The Bois Guy castle, a beautiful Renaissance home and a subtle blend of grey granite and slates provides a pleasant stay.
After having reached the verdant banks of the river Nançon you will enter into the beech clusters of the Fougères forest where the ruined dolmens and a megalithic alignment called « Lardon des Druides » can be seen.
You will find back the river Nançon at the foot of the medieval castle of Fougères, a stronghold at the borders of France and Brittany.
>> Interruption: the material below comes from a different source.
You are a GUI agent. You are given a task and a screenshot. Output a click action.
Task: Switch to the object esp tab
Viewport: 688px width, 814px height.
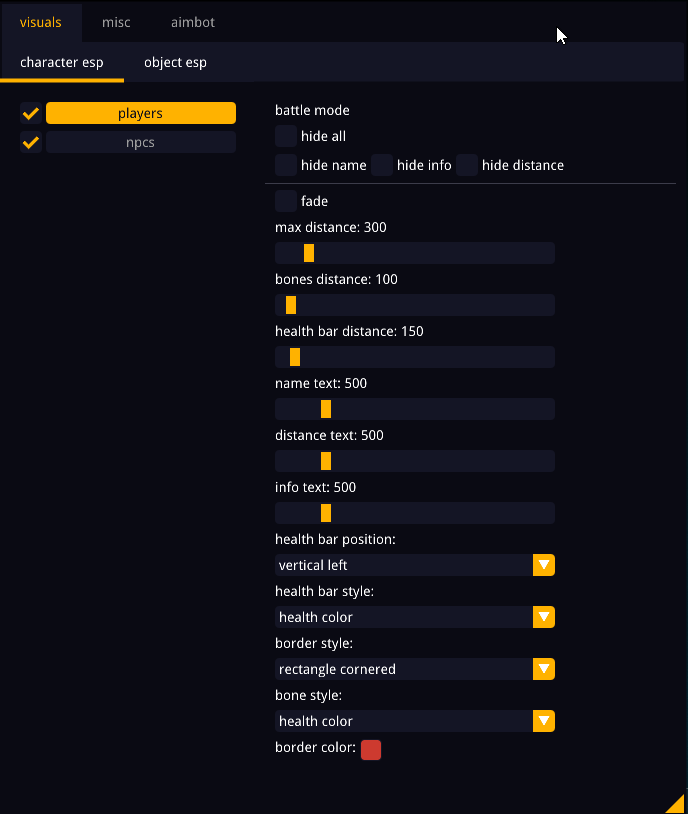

After having visited the Bonne Fontaine castle you will reach the town of Antrain perched on a promontory at the confluent of the Loisance and Couesnon. The sloping streets lined with XVIth and XVIIth century houses liven up on market days.
The visitor cannot visit this Brittany area without being impregnated by the atmosphere of the places that Chateaubriand was about to discover with the French Romantism . The sweetness of the landscape contrasts with the former Du Guesclin castle looking like a fortress which towers the old town of Combourg.
The legendary menhir of Champ-Dolent thanks to its imposing sizes will signal the vicinity of the former Bishop’s city : Dol-de-Bretagne. The Saint-Samson cathedral which was first built in the XII th century illustrates the importance of the Bishop’s place.
You will cross the marsh to climb the Mont Dol (65 metres) so as to distinguish le Mont Saint-Michel at the heart of this flat country still flooded by the ocean only a few centuries ago.